於是乎,卡卡西三步並作兩步來到洗浴室,打開門,果不其然,帶土閉著眼泡在浴缸裏,身體正一點點往下滑,再於是,水就沿著浴缸溢了出來,這就能解釋剛才卡卡西聽到的水流聲是怎麽回事了。

卡卡西站在那裏楞了一會兒也不見帶土有睜眼的跡象,不禁黑線,這小子,不會是睡著了吧?

卡卡西找來浴巾,輕手輕腳的將帶土整個人從水中抱起,輕柔的將浴巾裹在他身上,然後將帶土抱到床上,替他蓋好被子,又找來一塊幹毛巾,輕輕的擦拭著帶土的發。
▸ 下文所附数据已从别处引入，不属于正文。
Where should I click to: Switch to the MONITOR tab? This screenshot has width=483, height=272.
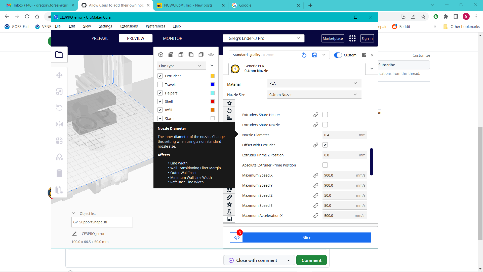[x=173, y=38]
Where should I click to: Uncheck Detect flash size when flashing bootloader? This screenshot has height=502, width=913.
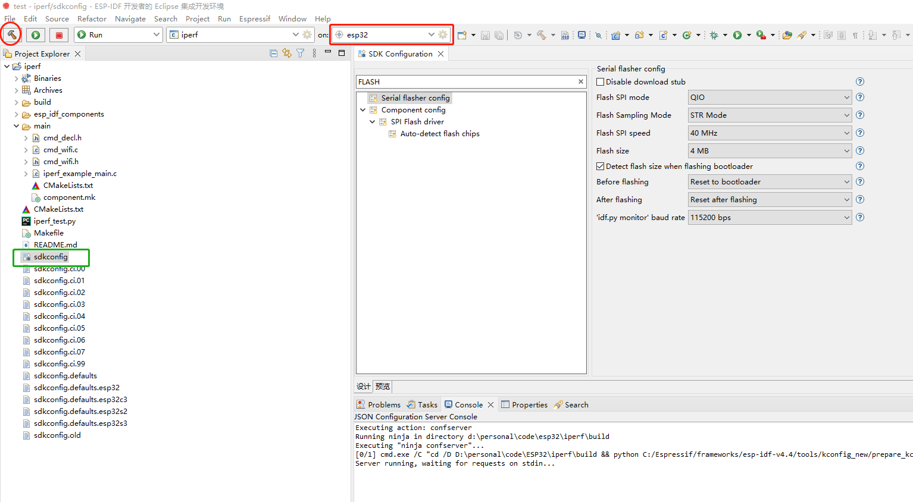[x=600, y=166]
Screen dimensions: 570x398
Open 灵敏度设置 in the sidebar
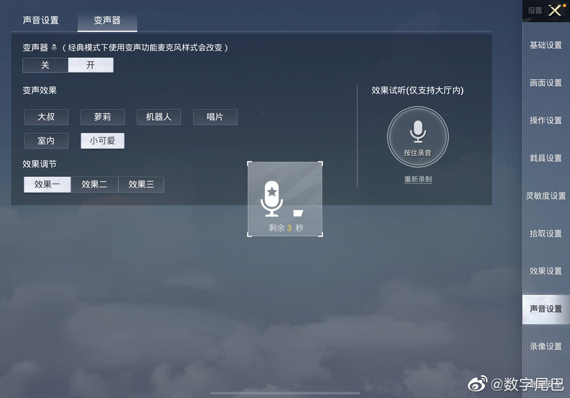(x=546, y=196)
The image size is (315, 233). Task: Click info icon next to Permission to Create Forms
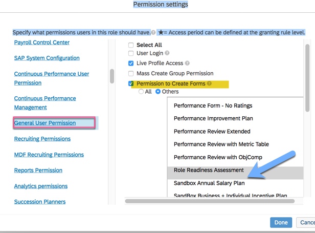(x=209, y=83)
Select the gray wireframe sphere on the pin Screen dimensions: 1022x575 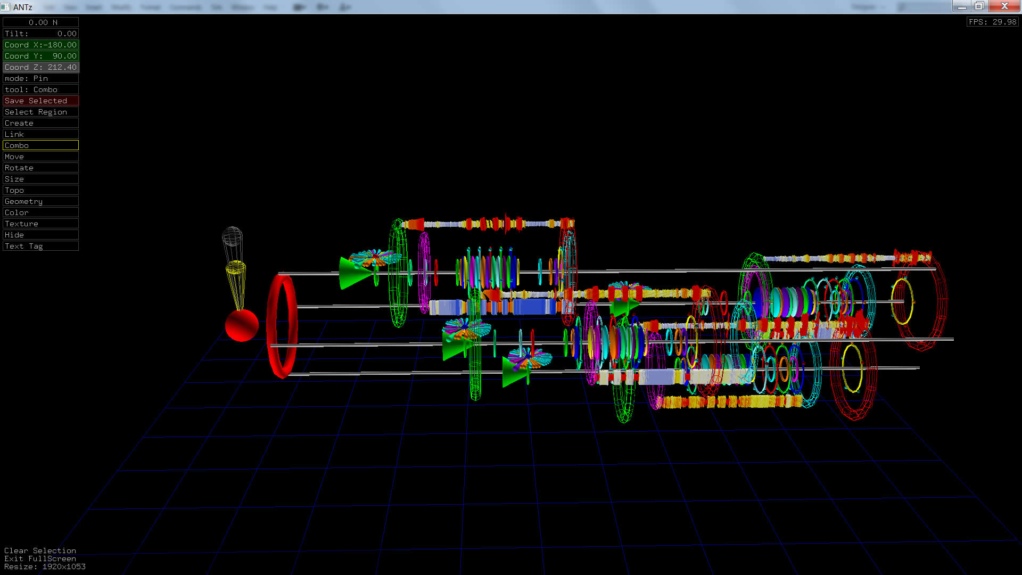(232, 236)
待到這一切都完成後卡卡西才緩緩地呼出一口氣,看來今天又不能好好說話了呢。

看著帶土安靜的睡顏,卡卡西的心也慢慢沈寂下來。

剛才抱起帶土的時候,他的手劃過帶土的後背,明顯的觸碰到一些突出的皮膚,據他的經驗來看,那應該是傷口結痂留下來的疤痕,而且那個形狀……卡卡西感覺得出,是刀傷。
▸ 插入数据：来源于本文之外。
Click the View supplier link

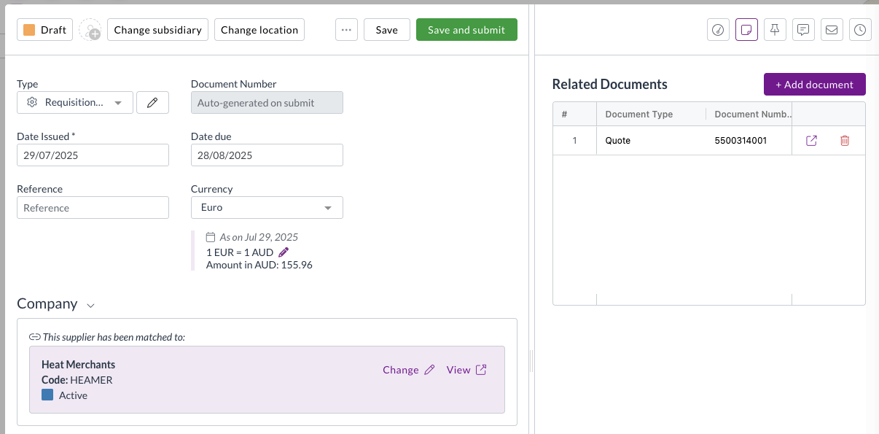coord(466,370)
卡卡西眉頭緊了緊,伸出手將帶土的身子翻了個轉,拉開浴巾,露出帶土的後背。

如他所想,帶土光潔的背部有一條長長的醜惡疤痕。

卡卡西眼中的光芒黯淡了,他又回想到了那個螢火蟲飛舞的夜晚。

卡卡西不明白,明明那麽弱小的他,為什麽還要逞英雄替他擋下那一刀呢?

那個時候帶土的想法卡卡西始終沒有猜透。

卡卡西沒有家人,所以死了也不會有人悲傷,而帶土不一樣,他擁有一個完整的家庭,有愛他的父母,還有成天和他拌嘴的兄弟,更重要的是,他們之間也並沒有建立多麽深厚的友誼,彼此之間互看不爽,那麽,為什麽他還要沖出來替他擋刀呢?僅僅是因為水門老師的那句“你們是同伴”嗎?

不明白不明白!

這個傻瓜加笨蛋帶著他特有的大大咧咧就這麽突兀的闖進卡卡西的視線,讓那個時候的卡卡西不由得分了一點視線給那個小呆瓜,讓小卡卡西不再那麽專註於修煉。

這種的心情,到底該用什麽詞語來形容比較貼切呢?

或者說,根本找不到詞語來形容。

卡卡西伸出手,上下撫順著帶土的背,帶土扭了扭身體,哼哼唧唧了幾聲,然後便睜開眼。

當看到卡卡西和自己這樣暧昧的姿勢時,帶土二話不說一拳打上了卡卡西的右眼。

“你這個變態加色狼加大叔,離我遠點!不不,你給我出去,我不想看到你的臉!”

然後,“碰”的一聲,卡卡西便被關在了門外。